The utility said it has restored power to 590,000 customers, more than 60 percent of those affected.

Kraft said the company is still responding to 10,000 individual cases of specific damage, including large numbers of tree removals and uprooted power poles, which has led to rumors of material shortages, such as power poles.

“We don’t know where that’s coming from,” Kraft said. “We have no concerns about material shortages. We’re in good shape there.”

“We have a massive contingent of tree contractors,” he said. “Our company’s forestry group officials are working to get those people out into the field.”
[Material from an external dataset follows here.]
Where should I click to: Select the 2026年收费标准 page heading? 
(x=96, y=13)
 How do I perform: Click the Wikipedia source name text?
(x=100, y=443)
PHOTOS: Hurricane damage in metro Atlanta

11Alive received a report from a Roswell community, claiming that residents were stranded inside a neighborhood with a downed tree blocking the only road into and out of the area. Some of those residents were reported to be elderly and suffering from medical conditions.

“That is a challenge we’re facing,” Kraft said. “We’re working on those cases that are most critical to those customers. We’re working to get them free and get the repairs made. There are just so many cases and outages all over metro Atlanta and the state.”

Kraft also said Georgia Power has established mobile command centers all over metro Atlanta to deal with the outages. “We’re attacking it on all fronts,” he said.

Kraft said none of Georgia Power’s personnel or crews were in Texas, responding to Hurricane Harvey’s aftermath, at the time Irma struck Georgia.